Послышались редкие нервные смешки. Даже Билли не нашелся, как бы сострить, и впервые я увидел, что ему не хватает слов. В его глазах появилось почти умоляющее выражение: «Зачем ты так, Джимми?» На экране телесуфлера в сумасшедшем темпе мелькали строки — режиссер искал этот эпизод в сценарии. В концертном зале стояла оглушающая тишина, лишь из наушников телеоператора доносились искаженные дикие вопли. Я не решился затягивать паузу.

— Собственно, до сегодняшнего вечера я ни разу не исполнил ни одной шутки на людях. Так что я не твой друг, Билли. А если кому интересно, то мои друзья — это Нэнси, Дэйв, Крис, Норман и Панда и все остальные в Сифорде, — сказал я, думая, что пора бы и остановиться, а то это прямо как концерт по заявкам в утренней передаче на Радио-2. — И если ты смотришь, Нэнси, не волнуйся, все будет хорошо.

И гордый тем, что не скомкал речь и не пропустил ни одного слова, я покинул сцену вальяжной походкой, и единственное, что смазало впечатление, так это две предательские ступеньки, ведущие со сцены, о которых я забыл. Когда я споткнулся, упал и растянулся во весь рост, то услышал последний смех, которым меня наградили как знаменитого юмориста.

В тот вечер зал уже видел, как Билли воскрес, и подозревал, что весь этот диалог — часть очередного розыгрыша. Люди отказались удивляться, просто решили подождать, пока Билли объяснит, что же произошло. Позже, смотря запись, я невольно поразился его выдержке.

— Тук-тук! — крикнул он в зал.

— Кто там? — покорно ответила публика.

— Джимми!

— Какой Джимми? — прокричали зрители.

— Слушайте, это же шоу-бизнес! — крикнул Билли, ткнул пальцем туда, где исчез я, и продолжил концерт.

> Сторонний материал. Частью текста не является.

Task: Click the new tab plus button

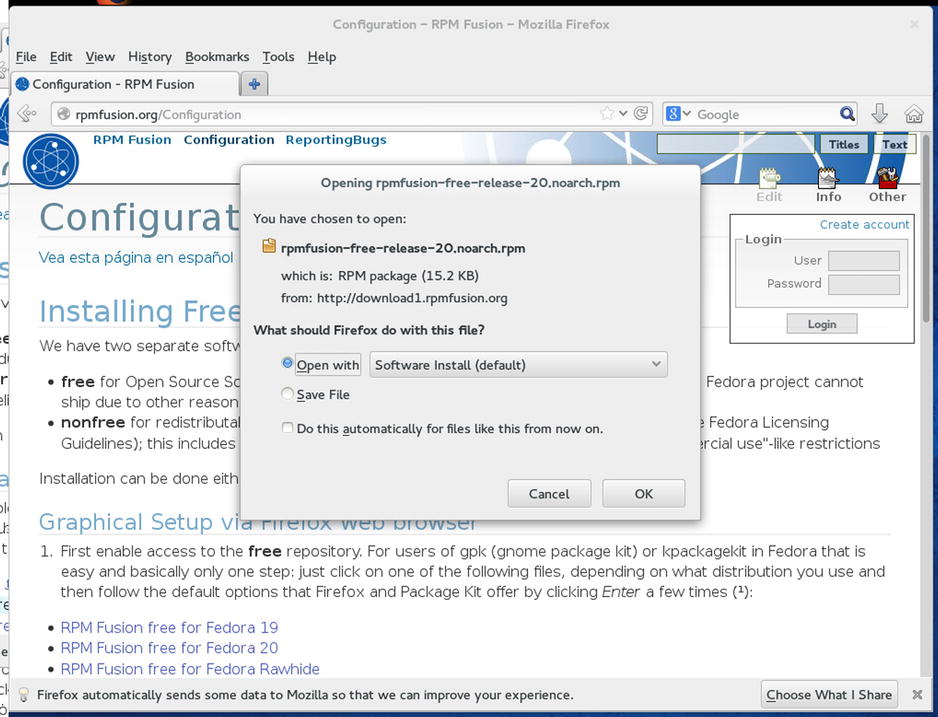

Оказавшись за кулисами, я понял, что меня всего трясет, но, постаравшись сохранить по возможности гордый и дерзкий вид, прошагал прямо мимо распорядителя сцены в тускло освещенный коридор. В конце коридора я обнаружил пару запертых двустворчатых дверей. Тогда я развернулся и двинулся назад. Еще раз пройдя мимо озадаченного распорядителя сцены, я толкнул дверь пожарного выхода. Со сцены, залитой светом, я шагнул в темный, пропахший мочой тоннель, где на кусках картона спали два бомжа.

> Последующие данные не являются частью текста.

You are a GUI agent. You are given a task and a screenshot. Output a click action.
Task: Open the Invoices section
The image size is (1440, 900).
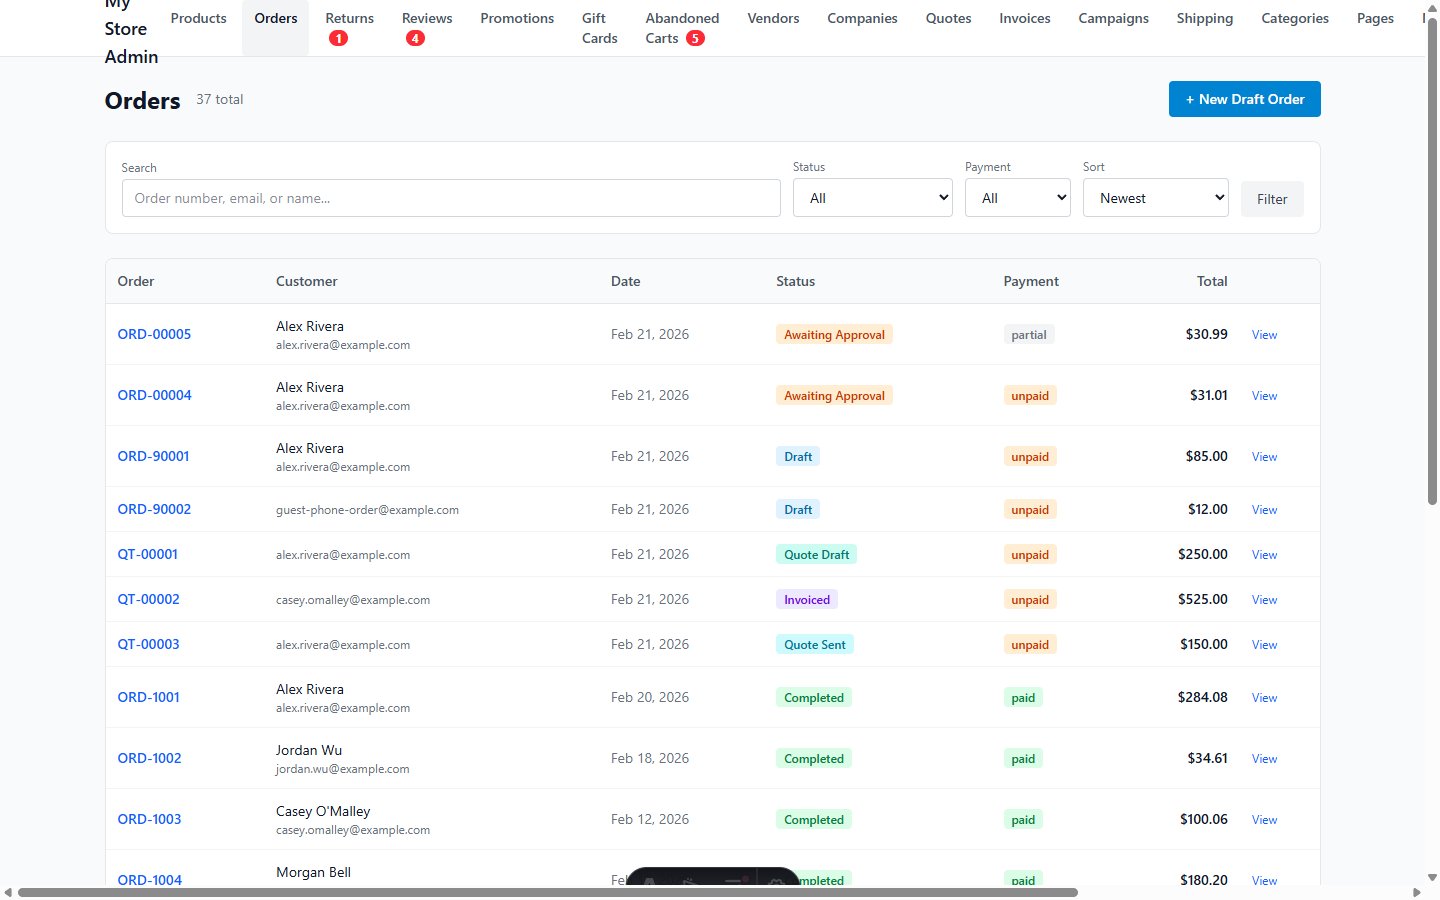point(1024,17)
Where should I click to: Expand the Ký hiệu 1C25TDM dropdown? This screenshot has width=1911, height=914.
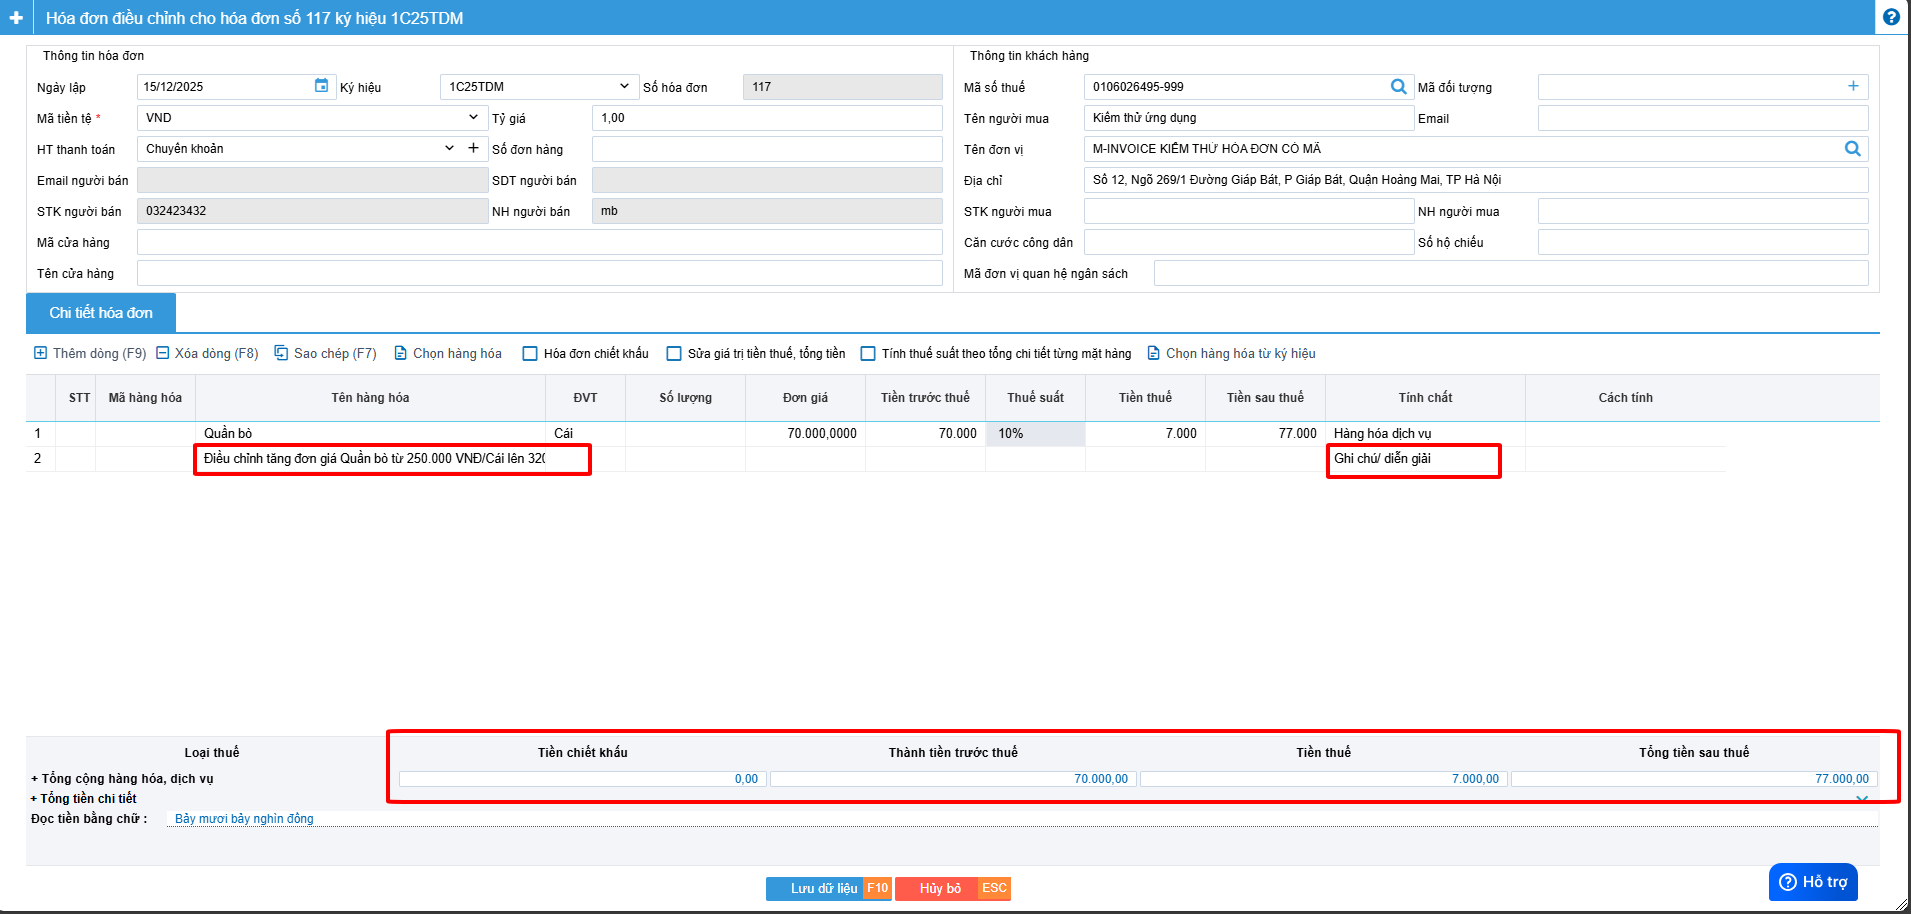point(623,87)
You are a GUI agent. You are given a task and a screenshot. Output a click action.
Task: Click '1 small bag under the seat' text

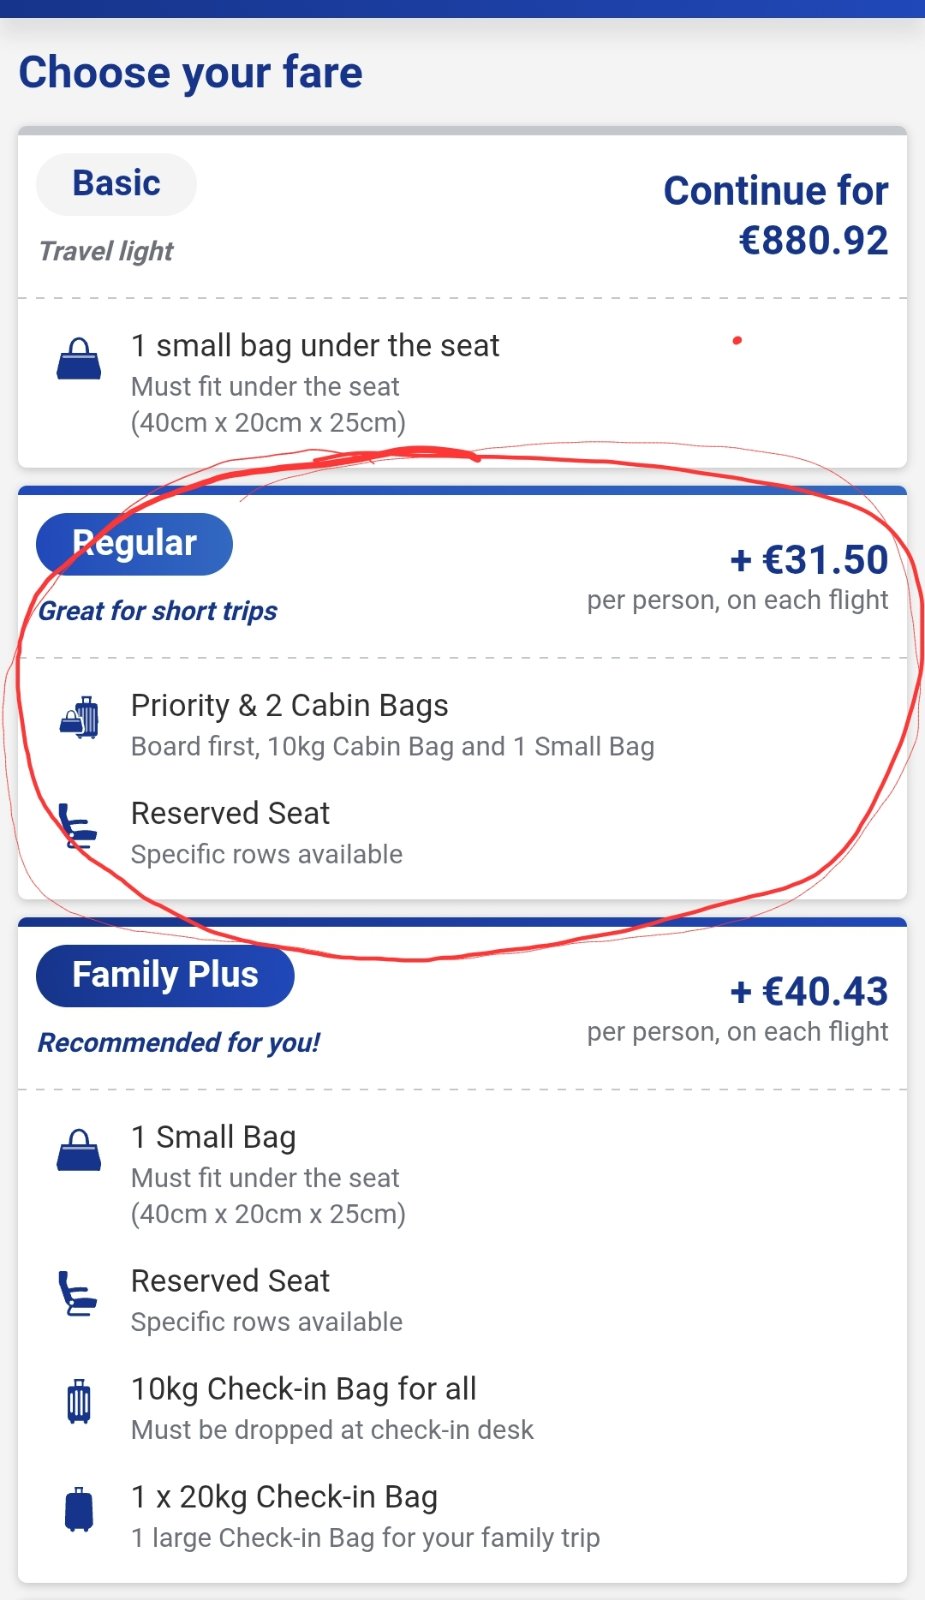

Пускай мою речь и вырезали из повторной трансляции концерта, но на гектарах газетной площади, отведенной воскрешению Билли, нашлось место и рассказу о самозванце, который всех убедил, что он — настоящая знаменитость. Но воскрешение заслонило мое падение. Оно, по сути, расчистило дальнейший путь Билли Скривенсу. Написанные мною американские обзоры проверили и доказали, что они никогда не печатались; настоящие артисты эстрады подтвердили, что ни разу не видели меня на сцене. Когда пресса расписывала, как я им вешал лапшу на уши, у меня было странное ощущение. Каждая газета и журнал внушали, что уж они-то не так доверчивы, как те, кого они высмеивали: «пресса», на которую они ссылались, — это группа дураков где-то в другом месте.

Однако мое выступление в прямом эфире и последующие разговоры о случившемся произвели конфуз, и агентство приостановило кампанию банковской рекламы. Оказывается, банки весьма щепетильны и не хотят, чтобы их ассоциировали с мошенничеством. Рекламщики были в ярости. Мне даже пригрозили судом, но быстро поняли, что это только раздует скандал. Вскоре началась похожая рекламная кампания с вратарем из премьер-лиги, но сначала представители агентства побывали на матче и проверили, действительно ли он стоит в воротах и умеет ловить мяч. Мне к тому времени выплатили за рекламный ролик чуть больше двух тысяч фунтов, а после гала-концерта я не получил ни пенса. Да и не больно-то мне и нужен был этот дурацкий водный мотоцикл. Зато теперь я действительно больше чем когда-либо хотел помочь Нэнси.